◆ Task ◆
Locate the line that contains "Task: Select the 标准bucket存储 bucket type" in the entries below, then repeat it and every following line through the line that contains "Task: Open ticket", exactly, and no others.

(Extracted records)
%%

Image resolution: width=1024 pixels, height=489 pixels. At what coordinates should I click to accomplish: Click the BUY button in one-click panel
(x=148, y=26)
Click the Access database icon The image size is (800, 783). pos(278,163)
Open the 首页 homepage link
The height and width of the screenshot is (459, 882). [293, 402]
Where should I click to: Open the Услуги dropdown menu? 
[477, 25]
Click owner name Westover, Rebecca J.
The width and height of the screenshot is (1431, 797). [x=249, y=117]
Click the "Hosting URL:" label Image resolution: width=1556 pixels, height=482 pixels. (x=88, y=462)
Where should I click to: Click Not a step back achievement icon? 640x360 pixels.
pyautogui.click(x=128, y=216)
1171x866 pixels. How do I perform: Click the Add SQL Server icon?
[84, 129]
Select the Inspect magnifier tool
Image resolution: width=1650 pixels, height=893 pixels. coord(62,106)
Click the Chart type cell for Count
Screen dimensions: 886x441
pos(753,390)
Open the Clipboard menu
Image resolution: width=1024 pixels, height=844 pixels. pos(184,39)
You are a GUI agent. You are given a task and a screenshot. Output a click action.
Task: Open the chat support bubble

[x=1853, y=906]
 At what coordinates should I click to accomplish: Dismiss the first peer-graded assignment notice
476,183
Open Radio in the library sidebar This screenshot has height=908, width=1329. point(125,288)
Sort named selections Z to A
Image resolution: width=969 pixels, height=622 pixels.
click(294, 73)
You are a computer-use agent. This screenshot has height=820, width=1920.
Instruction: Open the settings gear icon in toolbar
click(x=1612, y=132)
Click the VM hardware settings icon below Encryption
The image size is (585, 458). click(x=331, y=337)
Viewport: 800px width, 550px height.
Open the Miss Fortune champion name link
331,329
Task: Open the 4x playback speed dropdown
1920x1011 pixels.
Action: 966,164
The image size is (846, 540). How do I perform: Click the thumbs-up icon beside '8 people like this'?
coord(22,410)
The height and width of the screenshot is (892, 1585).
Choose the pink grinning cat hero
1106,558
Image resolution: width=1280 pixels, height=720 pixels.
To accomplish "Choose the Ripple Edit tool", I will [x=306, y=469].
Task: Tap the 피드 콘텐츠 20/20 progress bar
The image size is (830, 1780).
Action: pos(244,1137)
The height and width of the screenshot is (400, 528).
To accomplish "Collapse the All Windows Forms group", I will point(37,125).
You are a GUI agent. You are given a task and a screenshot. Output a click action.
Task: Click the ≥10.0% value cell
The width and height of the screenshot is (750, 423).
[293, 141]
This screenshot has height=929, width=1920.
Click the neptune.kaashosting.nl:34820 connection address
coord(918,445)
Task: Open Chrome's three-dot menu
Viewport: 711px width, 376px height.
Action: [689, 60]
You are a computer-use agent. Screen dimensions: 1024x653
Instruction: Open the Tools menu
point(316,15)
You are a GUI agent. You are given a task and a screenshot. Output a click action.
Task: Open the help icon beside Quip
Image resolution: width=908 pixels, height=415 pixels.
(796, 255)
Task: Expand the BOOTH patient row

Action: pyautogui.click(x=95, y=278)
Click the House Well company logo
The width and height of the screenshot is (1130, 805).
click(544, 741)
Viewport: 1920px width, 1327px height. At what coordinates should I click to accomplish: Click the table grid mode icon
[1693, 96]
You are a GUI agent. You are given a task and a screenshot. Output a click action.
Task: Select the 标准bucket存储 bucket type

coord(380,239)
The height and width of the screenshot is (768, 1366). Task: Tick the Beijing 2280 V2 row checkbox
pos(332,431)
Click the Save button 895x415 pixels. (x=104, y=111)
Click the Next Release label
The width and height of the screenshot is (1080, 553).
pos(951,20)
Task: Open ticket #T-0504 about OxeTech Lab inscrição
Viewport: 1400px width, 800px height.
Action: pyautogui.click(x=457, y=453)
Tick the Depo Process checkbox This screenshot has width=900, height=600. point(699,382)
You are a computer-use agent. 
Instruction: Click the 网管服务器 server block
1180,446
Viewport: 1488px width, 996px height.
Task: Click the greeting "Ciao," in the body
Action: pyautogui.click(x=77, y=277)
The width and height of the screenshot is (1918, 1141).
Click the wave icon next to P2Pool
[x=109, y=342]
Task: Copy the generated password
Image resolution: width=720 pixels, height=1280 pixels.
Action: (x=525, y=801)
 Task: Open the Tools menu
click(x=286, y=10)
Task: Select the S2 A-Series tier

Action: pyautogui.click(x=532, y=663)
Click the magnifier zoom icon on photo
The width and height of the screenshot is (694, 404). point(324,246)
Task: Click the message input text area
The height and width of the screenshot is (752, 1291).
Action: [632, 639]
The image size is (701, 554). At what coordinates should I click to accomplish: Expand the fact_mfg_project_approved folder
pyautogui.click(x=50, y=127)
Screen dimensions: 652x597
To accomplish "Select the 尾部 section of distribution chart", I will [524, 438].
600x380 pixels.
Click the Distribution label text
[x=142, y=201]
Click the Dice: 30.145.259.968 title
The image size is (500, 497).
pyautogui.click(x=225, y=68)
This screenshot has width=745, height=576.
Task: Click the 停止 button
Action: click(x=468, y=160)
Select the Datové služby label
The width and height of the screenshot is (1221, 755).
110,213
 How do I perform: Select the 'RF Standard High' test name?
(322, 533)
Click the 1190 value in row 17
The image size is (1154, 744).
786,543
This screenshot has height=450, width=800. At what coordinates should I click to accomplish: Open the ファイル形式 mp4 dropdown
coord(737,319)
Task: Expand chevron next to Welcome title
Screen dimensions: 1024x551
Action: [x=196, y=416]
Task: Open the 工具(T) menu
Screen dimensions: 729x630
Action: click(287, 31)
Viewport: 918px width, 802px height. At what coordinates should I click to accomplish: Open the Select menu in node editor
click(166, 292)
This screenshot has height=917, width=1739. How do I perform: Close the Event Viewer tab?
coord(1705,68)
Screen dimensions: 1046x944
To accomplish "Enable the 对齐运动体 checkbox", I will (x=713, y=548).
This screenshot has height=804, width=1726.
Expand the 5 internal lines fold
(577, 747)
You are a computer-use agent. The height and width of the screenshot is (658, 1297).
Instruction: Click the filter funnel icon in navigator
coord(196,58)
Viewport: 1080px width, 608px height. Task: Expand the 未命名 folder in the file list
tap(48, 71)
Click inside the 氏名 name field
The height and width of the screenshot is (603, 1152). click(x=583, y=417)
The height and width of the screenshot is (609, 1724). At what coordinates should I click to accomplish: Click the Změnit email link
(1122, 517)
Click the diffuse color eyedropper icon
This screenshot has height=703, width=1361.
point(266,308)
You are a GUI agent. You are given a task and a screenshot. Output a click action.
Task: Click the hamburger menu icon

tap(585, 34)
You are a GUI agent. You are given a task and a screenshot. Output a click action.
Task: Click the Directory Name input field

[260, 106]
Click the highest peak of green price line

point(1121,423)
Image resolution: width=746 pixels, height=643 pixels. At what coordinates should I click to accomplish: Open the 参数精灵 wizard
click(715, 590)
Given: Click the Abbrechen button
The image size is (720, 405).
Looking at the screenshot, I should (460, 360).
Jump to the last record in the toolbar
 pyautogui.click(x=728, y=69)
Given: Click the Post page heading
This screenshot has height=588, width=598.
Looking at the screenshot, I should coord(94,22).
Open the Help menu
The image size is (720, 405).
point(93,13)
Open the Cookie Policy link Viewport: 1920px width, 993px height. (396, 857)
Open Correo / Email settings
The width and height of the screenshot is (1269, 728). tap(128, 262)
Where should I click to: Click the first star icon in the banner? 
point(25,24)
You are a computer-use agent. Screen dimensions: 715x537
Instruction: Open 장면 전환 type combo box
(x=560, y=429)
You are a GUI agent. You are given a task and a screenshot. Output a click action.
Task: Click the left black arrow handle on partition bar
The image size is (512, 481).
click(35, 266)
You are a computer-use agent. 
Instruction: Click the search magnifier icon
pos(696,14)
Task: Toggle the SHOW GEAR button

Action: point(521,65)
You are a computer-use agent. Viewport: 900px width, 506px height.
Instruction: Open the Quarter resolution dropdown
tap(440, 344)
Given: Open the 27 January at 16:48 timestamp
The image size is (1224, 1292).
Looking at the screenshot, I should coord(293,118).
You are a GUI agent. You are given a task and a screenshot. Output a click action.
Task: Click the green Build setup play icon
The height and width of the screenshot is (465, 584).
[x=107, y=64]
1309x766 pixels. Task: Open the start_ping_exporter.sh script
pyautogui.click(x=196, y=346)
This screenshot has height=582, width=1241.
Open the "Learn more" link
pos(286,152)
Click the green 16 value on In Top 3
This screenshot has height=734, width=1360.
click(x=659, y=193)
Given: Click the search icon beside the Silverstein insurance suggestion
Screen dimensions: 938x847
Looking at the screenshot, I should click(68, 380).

%%

◆ Solved problem ◆
Task: Select the 标准bucket存储 bucket type

coord(380,239)
The height and width of the screenshot is (768, 1366). Task: Tick the Beijing 2280 V2 row checkbox
pos(332,431)
Click the Save button 895x415 pixels. (x=104, y=111)
Click the Next Release label
The width and height of the screenshot is (1080, 553).
pos(951,20)
Task: Open ticket #T-0504 about OxeTech Lab inscrição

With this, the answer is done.